He fell most of the way, limbs flailing, before his hand caught a loop which jerked him to a halt six feet shy of the roof.
  Dinh moved, dumping the rifle and jumping  up, rolling clear of the stairway and running across to the trooper as he touched down.
  -short chopping blows-
  The trooper turned, bringing his 5 up.  Dinh knocked him off balance, slapping the muzzle aside with his right and punching with his left.  The trooper grunted, and Dinh slammed a knee up into his groin and as he folded up, shot an elbow into the side of his neck.

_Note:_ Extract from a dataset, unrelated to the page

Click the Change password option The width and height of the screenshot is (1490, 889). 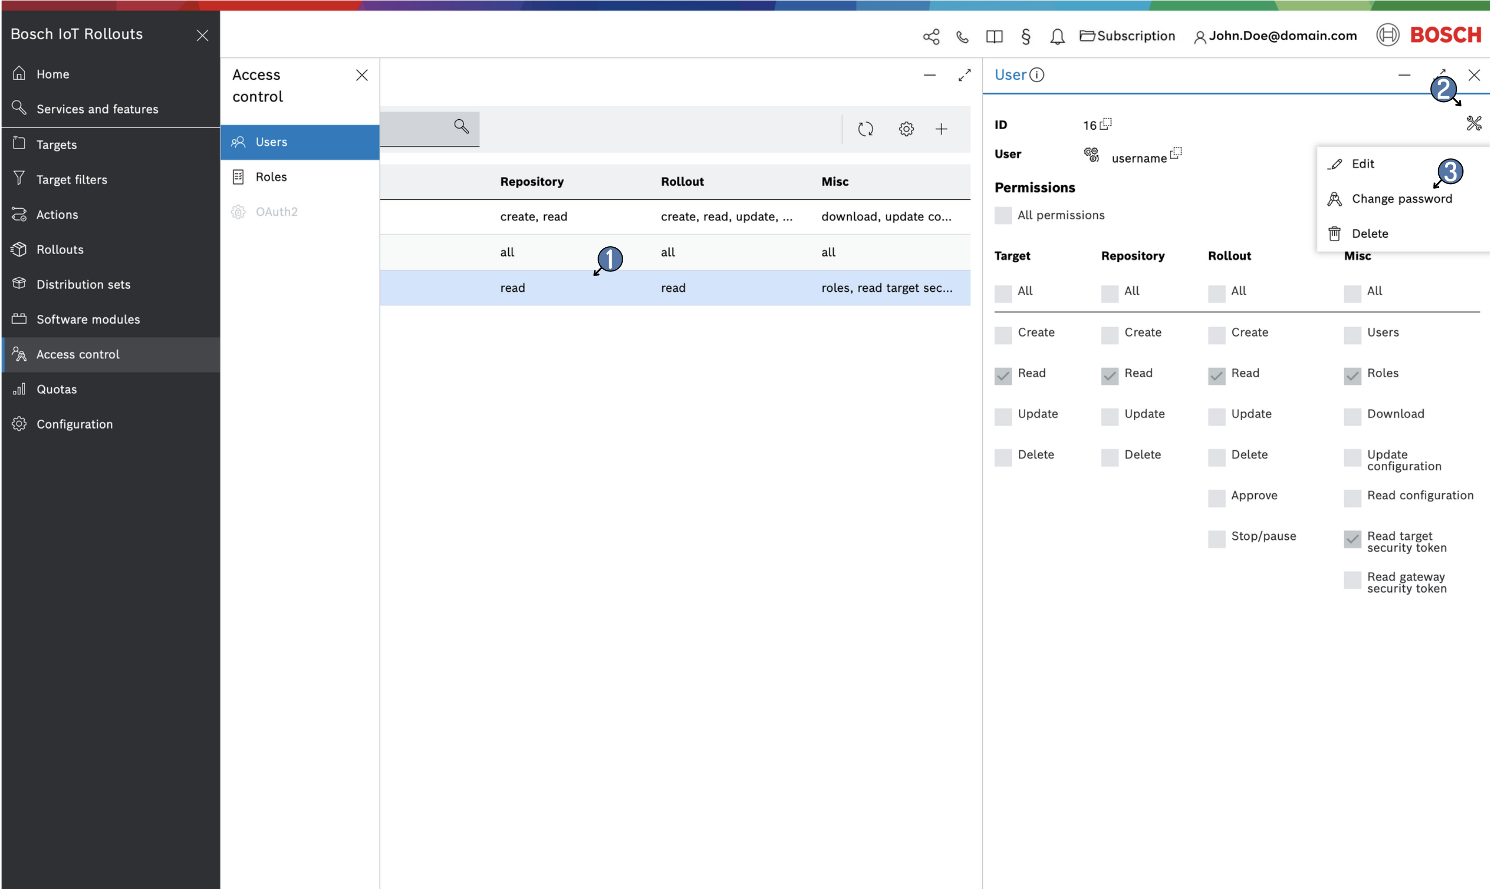click(1402, 198)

  The man dropped, 5 falling loose on its sling.  Dinh stomped down, head and neck, before knee-dropping the trooper's chest.  Ribs broke under body armour, muted cricks.
  Dinh knelt, snatching the pistol from the trooper's thigh holster.  Black and bulky with large calibre rounds.  He looked up and started shooting, emptying the magazine into the underside of the heli, gun ramming back against his hand with every shot.  The heli swooped away, roar receding a little as the troopers clung on, lowering their weapons.  Dinh ejected the mag and rolled the gasping trooper over, patting him down.  No, no, no, no, ah.
  He tore open a pouch and drew out two spare mags, thick blocks of black steel filled with double-stack columns of rounds.  He checked them even as he pushed a magazine into the butt of the pistol.  Oh what a surprise.  Americans and their .45s.  Like a child with it's favourite toy.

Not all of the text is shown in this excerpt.